Obviously, if the problem does appear to be viewer-related but only manifests in a TPV, LL’s support personnel are unlikely to be able to give detailed help (simply because it is unfair to expect LL’s support personnel to be intimately versed in how to resolve issues occurring with all of the TPVs used to access SL). As such, they are going to pass the matter back to the user. When this happens, it can lead to frustrations and a feeling that LL “aren’t interested” in solving the problem.

To avoid this in the future, Oz is working with TPVs to ensure LL’s support staff are better placed to provide onward guidance rather than leaving users feeling they “don’t want to help”. This is being done by each TPV listed in the TPV Directory being asked to:

  • Add the details of any in-world support group(s) they operate to their Directory listing if they haven’t already done so
  • Use a new field in the Directory to give details of any additional locations where help on a specific TPV might be obtained (e.g. a website, a support forum, etc.)

Thus, should an issue appear to be related to a specific viewer which LL staff cannot help resolve, they will at least be able to point the user concerned in one or more directions where they can receive more focused assistance in order to resolve the problem.

Asking People to Complete the Survey

During the discussion, Oz reiterated that every support issue dealt with by LL staff should trigger a follow-up e-mail to the user concerned. While this might not happen until up to four days after the event itself, the e-mail does include a customer satisfaction survey.

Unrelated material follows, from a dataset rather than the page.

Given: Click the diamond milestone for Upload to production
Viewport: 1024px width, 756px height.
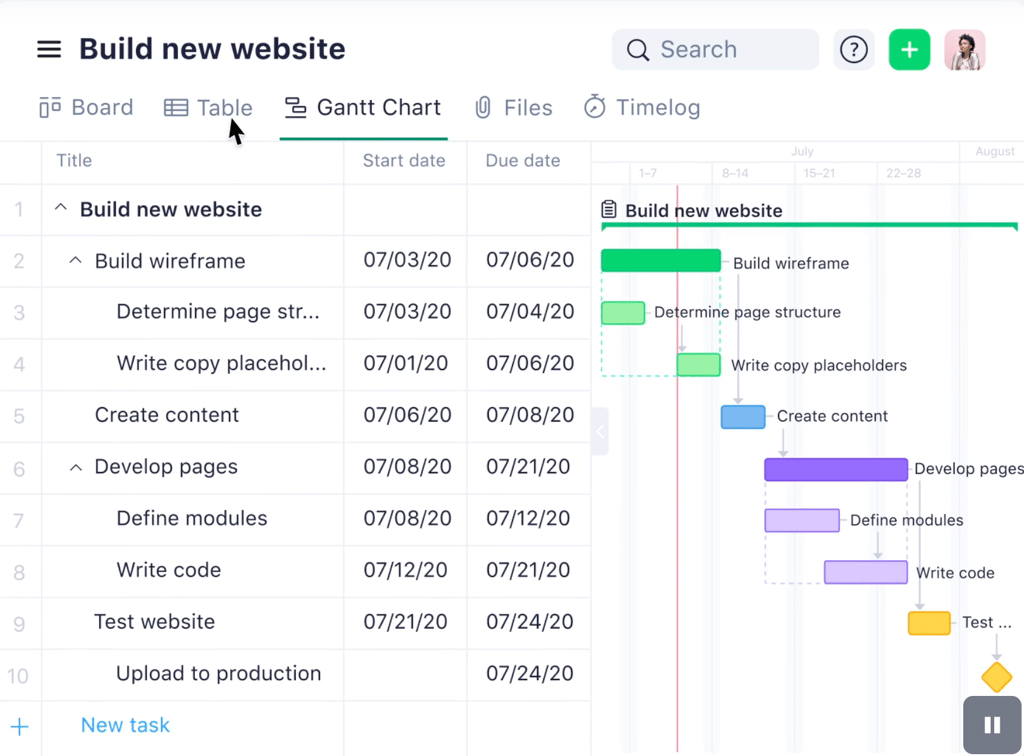Looking at the screenshot, I should 996,676.
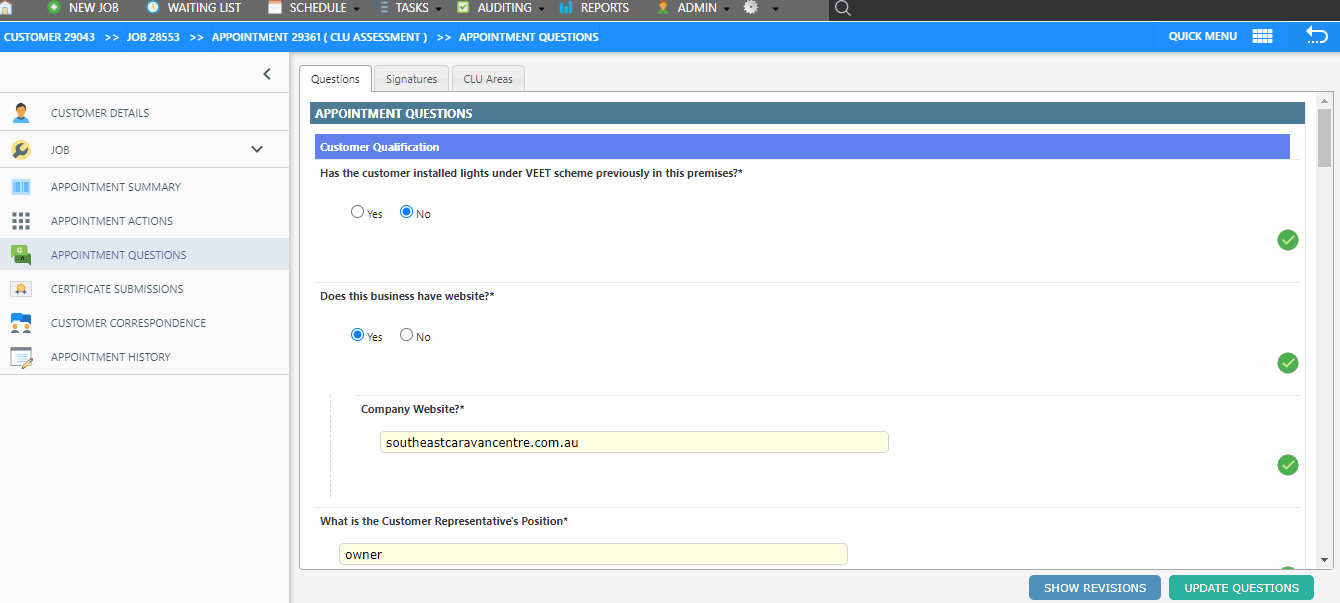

This is important for two reasons:

  • All survey responses are reviewed by a Linden Lab staffer; they are not farmed out to a third-party survey company or ignored or handled by an automated process
  • They are seen as a primary mechanism for determining how well support is identifying and dealing with issues to the satisfaction of LL’s users.

As such, Oz emphasised the importance for feedback to be given, particularly where there is strong evidence to show that support have failed to provide the correct assistance. While completing the survey may not help in resolving the issue itself, it may help pin-point errors within the support process, particularly if a number of surveys are received highlighting the same fault.

The current process by which support issues – particularly those with TPV problems reported to LL – are handled doesn’t always run smoothly, and there are times when issues do get mis-directed. However, Oz’s response to concerns raised during recent TPV developer meetings demonstrates that steps are being taken to address them. It has been suggested that LL post a blog entry on the initiatives explained here (particularly on the need for TPV users to understand why LL do ask about reproducing issues encountered using the official viewer). In lieu of that happening, I hope this piece will serve as an informational.